Monday, November 7, 2016

Book Review: The Thousandth Floor by Katharine McGee

The Thousandth Floor by Katharine McGee
Blurb:
New York City as you’ve never seen it before. A thousand-story tower stretching into the sky. A glittering vision of the future, where anything is possible—if you want it enough.

Welcome to Manhattan, 2118.

A hundred years in the future, New York is a city of innovation and dreams. But people never change: everyone here wants something…and everyone has something to lose.

Leda Cole’s flawless exterior belies a secret addiction—to a drug she never should have tried and a boy she never should have touched.

Eris Dodd-Radson’s beautiful, carefree life falls to pieces when a heartbreaking betrayal tears her family apart.

Rylin Myers’s job on one of the highest floors sweeps her into a world—and a romance—she never imagined…but will her new life cost Rylin her old one?

Watt Bakradi is a tech genius with a secret: he knows everything about everyone. But when he’s hired to spy by an upper-floor girl, he finds himself caught up in a complicated web of lies.

And living above everyone else on the thousandth floor is Avery Fuller, the girl genetically designed to be perfect. The girl who seems to have it all—yet is tormented by the one thing she can never have.

Debut author Katharine McGee has created a breathtakingly original series filled with high-tech luxury and futuristic glamour, where the impossible feels just within reach. But in this world, the higher you go, the farther there is to fall….

My Review:
Fast-forward 102 years in the future to the Tower, stretching 1000 stories above New York City, shadowing and dwarfing everything below. 

The Tower is really a city unto itself, holding everything a person could need or want - schools, hospitals, stores, churches, restaurants, clubs, and of course apartments. New York City has essentially become obsolete thanks to the Tower. 

Step into the tower and there are social classes just like everywhere else. People on the lowest floors are poor, and the highest floors reserved for the rich and glamorous. In this 2118 world there are a lot of amazing technological advances, but only for those who can pay the price, yet another way the rich distinguish themselves from the poor. 

But no matter what floor you live on, everyone has something to hide. Insert the teens from the Tower - 

Living on the thousandth floor is Avery, who by all accounts is perfect on the outside, but the taboo secret she holds close to her heart, her feelings for the one person in her life she definitely shouldn't love, make her more twisted than anyone knows. 

Down on the 224th or was it 244th? floor is tech geek Watt with the illegal supercomputer in his brain. What's going to happen when spying for a client places him in the path of the most beautiful out-of-his-league girl he's ever met?

On the 32nd floor, Rylin is doing everything she can to keep her younger sister from entering the foster care system after the death of their mother even if it means stealing pills from her sexy new boss, who might be the guy of her dreams. Will Cinderella get her prince? Or will reality and social classes get in the way?

Eris had it all until a heavily guarded family secret comes to light and ruins her perfect little world.

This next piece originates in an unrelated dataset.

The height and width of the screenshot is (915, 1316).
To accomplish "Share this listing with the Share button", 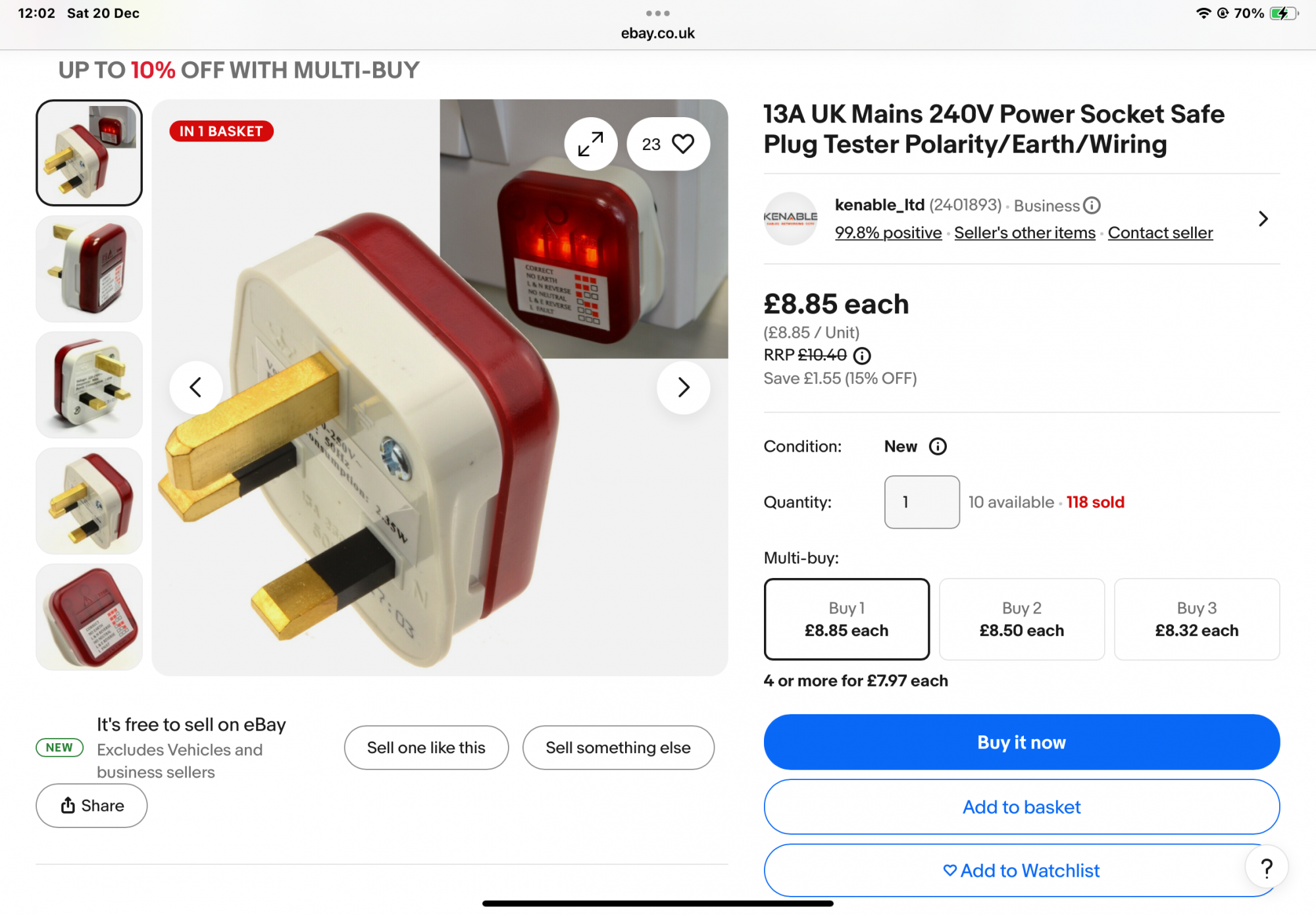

Can she learn that there are more important things than money and status?

And then there is Leda, possibly the most insane, vindictive character in the whole book. Everyone is about to learn that you do not get in between Leda and what she wants. 

The Thousandth Floor is OMG AMAZING! I've been holding off on reading this book for a while because I was afraid I wouldn't like it, but now I wish I had started it the day I got it. I loved this book. The technology was seriously cool, and the new modern world was fantastic. 

This book really does remind me of a futuristic Gossip Girl (although the structure itself reminded me of the doomed tower in the movie The Towering Inferno for some reason. I kept waiting for it to burn to the ground at the end), where the secrets are more scandalous and the stakes are higher. When you start the book you know that one of the characters is going to take a dive off the thousandth floor, but which one? Is it suicide or murder

You move backward two months and meet all the characters, moving steadily forward toward the moment when everything clicks into place. At first, I couldn't tell which character I liked the most. Avery was a sweetheart, even though her secret was the most scandalous of all, so I liked her instantly. I loved and disliked Eris throughout the novel, but once she got past the rich snob phase she became one of my favorites. Ultimately the characters I fell the hardest for were Rylin and Cord. Watching them interact was enjoyable and I felt all the feels for them. 

That only leaves Watt and Leda. Watt was your typical computer nerd who only wanted to make other people happy. But someone should tell him, the nice guy never gets the girl. And Leda. *sighs* Leda was truly a masterful villain and watching her descent into madness was truly interesting. The fact that I hated that character so much shows how great the writing is in this novel. 

Overall, I was addicted to this story from the first page and I enjoyed every minute of reading The Thousandth Floor. I found myself picking it up whenever possible and trying so hard not to read ahead to see what would happen next. I can't wait to see what comes next in book two, and what repercussions will come from the epic scene atop the Tower.